Jean-Claude Vorgy, la poésie au village
Anteuil, les années 70 (1970 !)
Un village ordinaire au pied des collines du Lomont. Deux bistrots : « chez Faivre », le Léon et son haleine aillée et « chez Colin » pour l’exotique couscous, quelque peu anachronique en ces lieux gaulois. Des gars au sommet de leur pileuse virilité qui attachaient leur ceinture au zinc en ingurgitant force « canons ». Le jeu, d’une subtilité sans égal, consistait à résister à l’inévitable appel à vidange d’une vessie abondamment gonflée par les liquides maltés les jours de semaine et les nobles breuvages anisés de fin de semaine. Sans compter le canon de rouge en provenance directe de la bouteille étoilée et capsulée. Un défi enrobé d’histoires de chasse, beaucoup, de pêche, un peu, de champignons et de traditions. Un théâtre de mâles où la femme se devait de s’en tenir aux coulisses à l’image de la Mariette dont la présence se limitait au fumet de sa croûte aux morilles. Des amitiés de beuveries qui se prolongèrent dans la rubrique des faits divers du journal local car, quand ils ne laissèrent pas leur peau sur le bitume, ils finirent par s’entretuer !
Loin de cette atmosphère plus sauvage que rustique, un garçon cultivait discrètement solitude, accords de guitare et artisanat d’art. A distance des gros bras-grandes gueules, il suscitait certainement sarcasmes et propos sectaires. Le cheveu long et le vêtement baba cool détonaient dans l’étroitesse d’un univers voué aux labours et à la métallurgie automobile.
Anteuil, aujourd’hui
Les éoliennes ont fleuri sur les collines du Lomont et alimentent des vents polémistes jusque sur les tombes de ceux pour qui la ceinture et le zinc sont devenus vains. On travaille moins à la grande usine mais une autre est venue occuper des terrains qu’on ne laboure plus. Des maisons toute neuves ceinturent le vieux village. Les bistrots ont définitivement baissé leur rideau, le Léon a rejoint Toni Jacque et les accordéonistes du Balajo au panthéon des apéros sur le zinc et des javas bleues. Des gros bras-grandes gueules restent quelques souvenirs jaunis et confus dans lesquels les encore présents choisissent encore leur camp, leur coupable, leur victime.

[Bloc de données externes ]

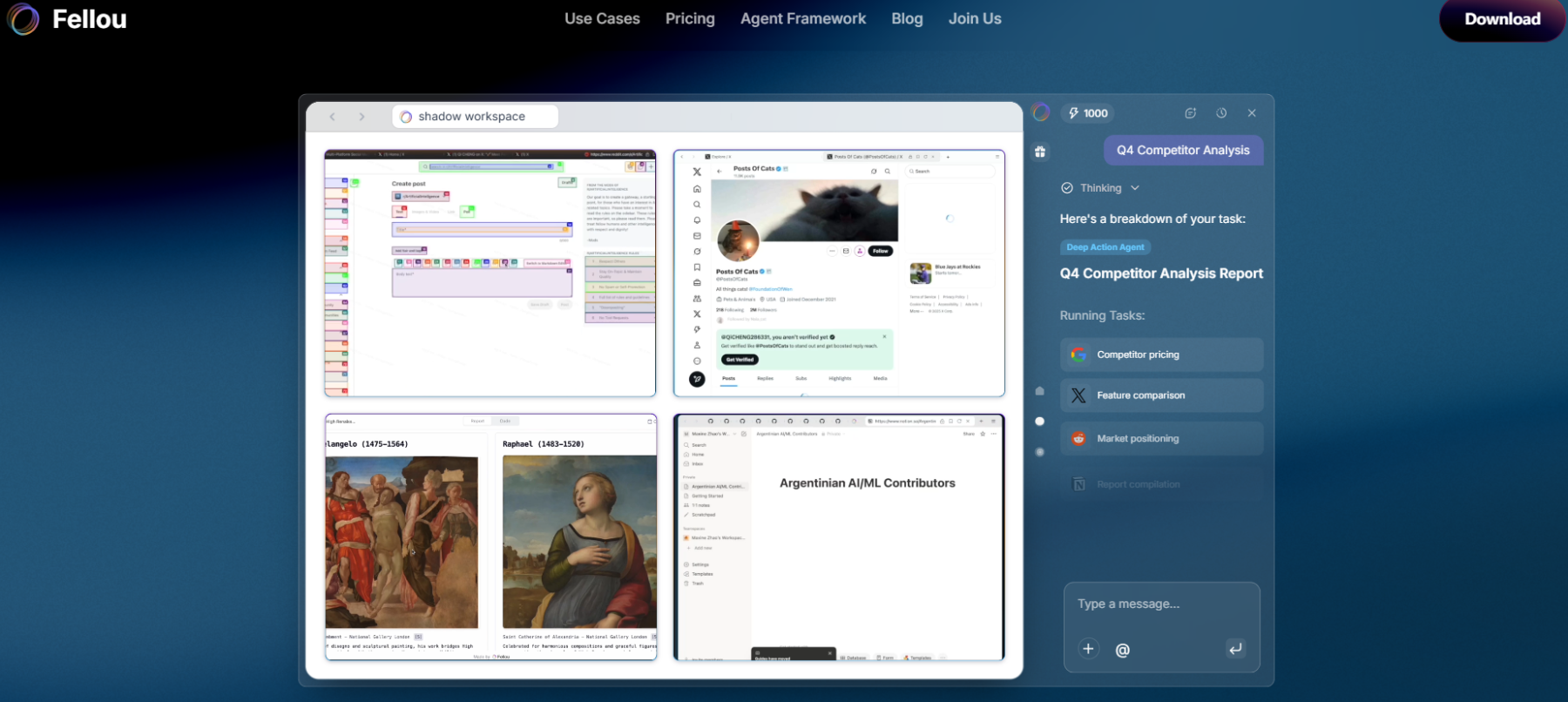The height and width of the screenshot is (702, 1568).
Task: Open the Blog link in the navigation
Action: 907,19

Loin des évocations stériles, Jean-Claude poursuit son bonhomme de chemin au pied des crêtes vosgiennes sans se soucier de la symbolique capillaire et vestimentaire. Il garde, chevillée à l’âme, une table d’harmonie où résonnent avec bonheur et talent les caresses des mots et des arpèges. Ceux qui, hier, portaient un regard railleur sur ce voisin différent esquissent peut-être, aujourd’hui, un sourire amusé en écoutant « Les chaussettes ». Puissent-ils trouver un peu de repos aux tourments de leurs âmes dans la poésie de ses vers :
« Si tu mets dans ton verre
Un peu de lumière du printemps,
Les charmes du pivert
Et la profondeur de l’instant,
Quelques éclats de rire
Posés sur un lit de rosée,
La douceur d’un plaisir apprivoisé…
Tu verras ce breuvage
Au doux parfum d’éternité
Te dira les bons usages de la liberté ».